• EXERCISE: Your answer must be the lines from the one containing "Click the 厚度指数 label" through the last line of the records below, copied exactly, with the pictures left out.

Collected data
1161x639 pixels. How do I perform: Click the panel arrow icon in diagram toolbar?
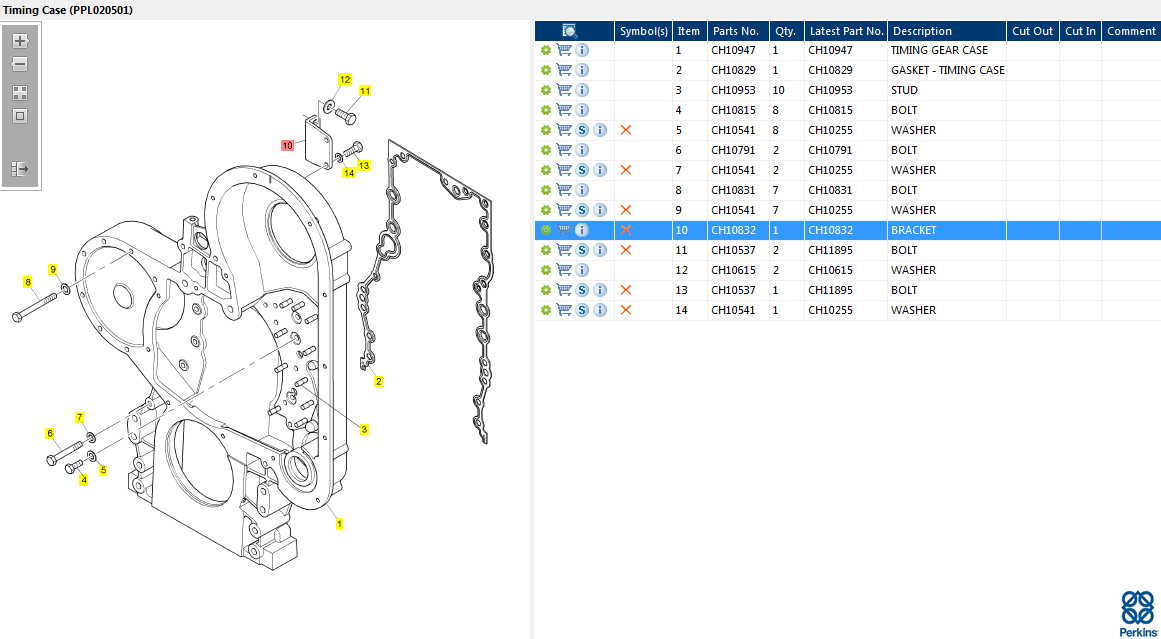[20, 169]
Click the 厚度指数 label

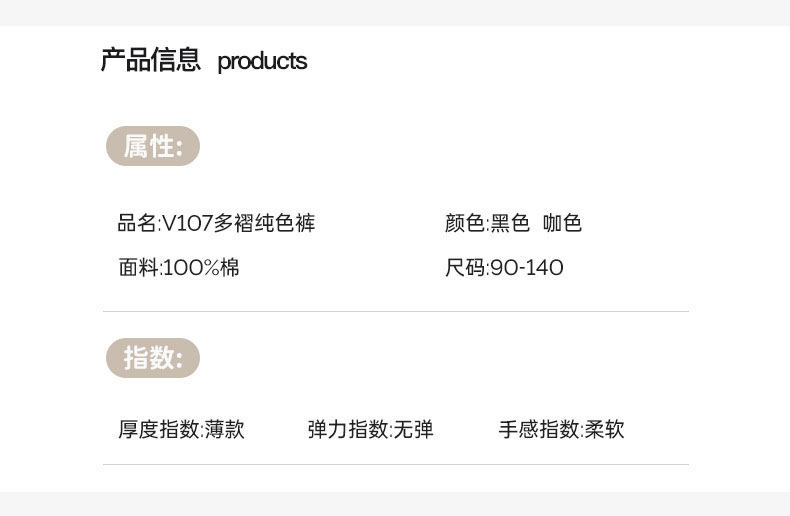[x=159, y=430]
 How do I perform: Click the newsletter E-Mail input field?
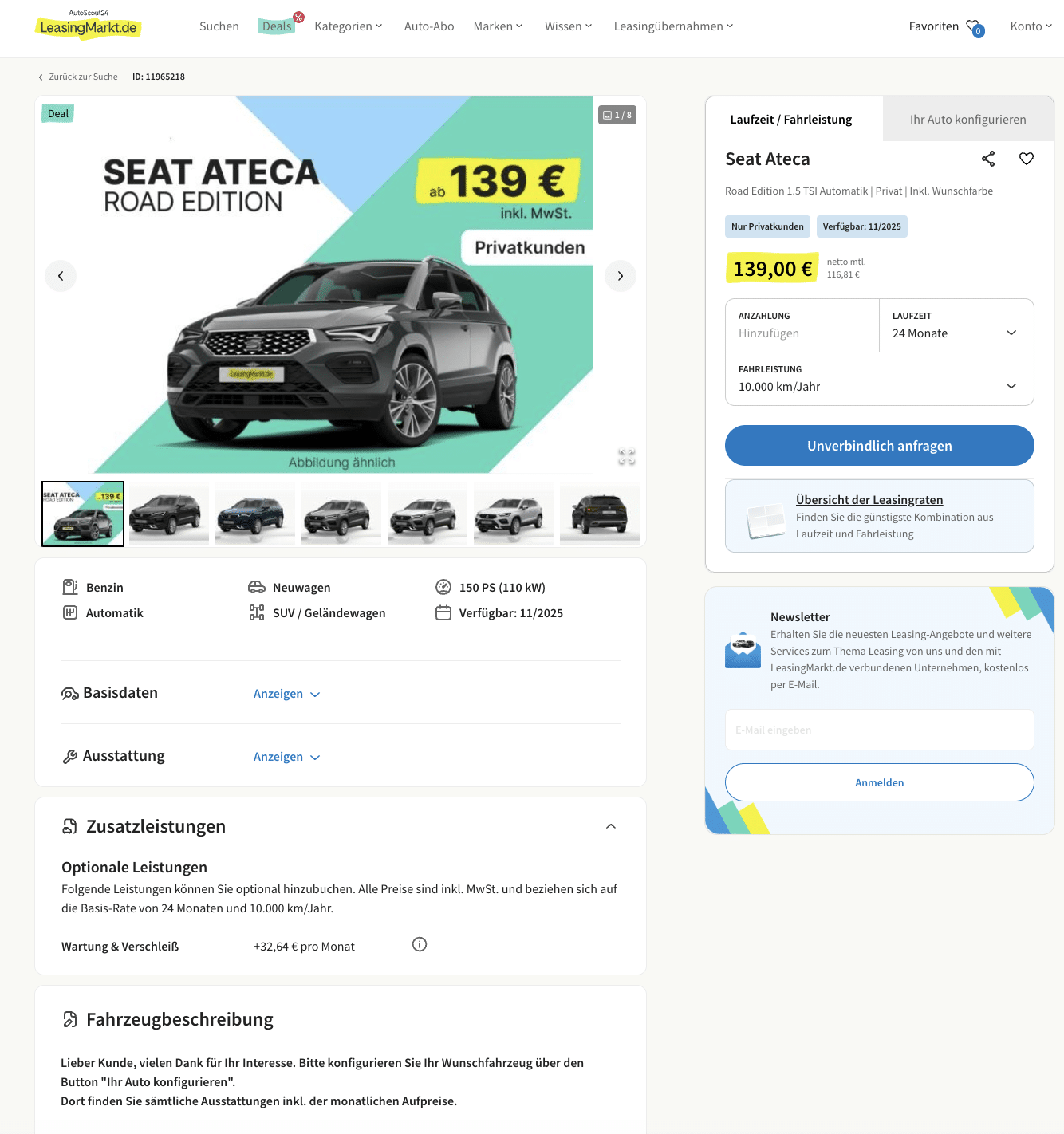pyautogui.click(x=879, y=730)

• OUTPUT FOR THIS TASK:
Click the 厚度指数 label

[x=159, y=430]
 How do I perform: Click the newsletter E-Mail input field?
pyautogui.click(x=879, y=730)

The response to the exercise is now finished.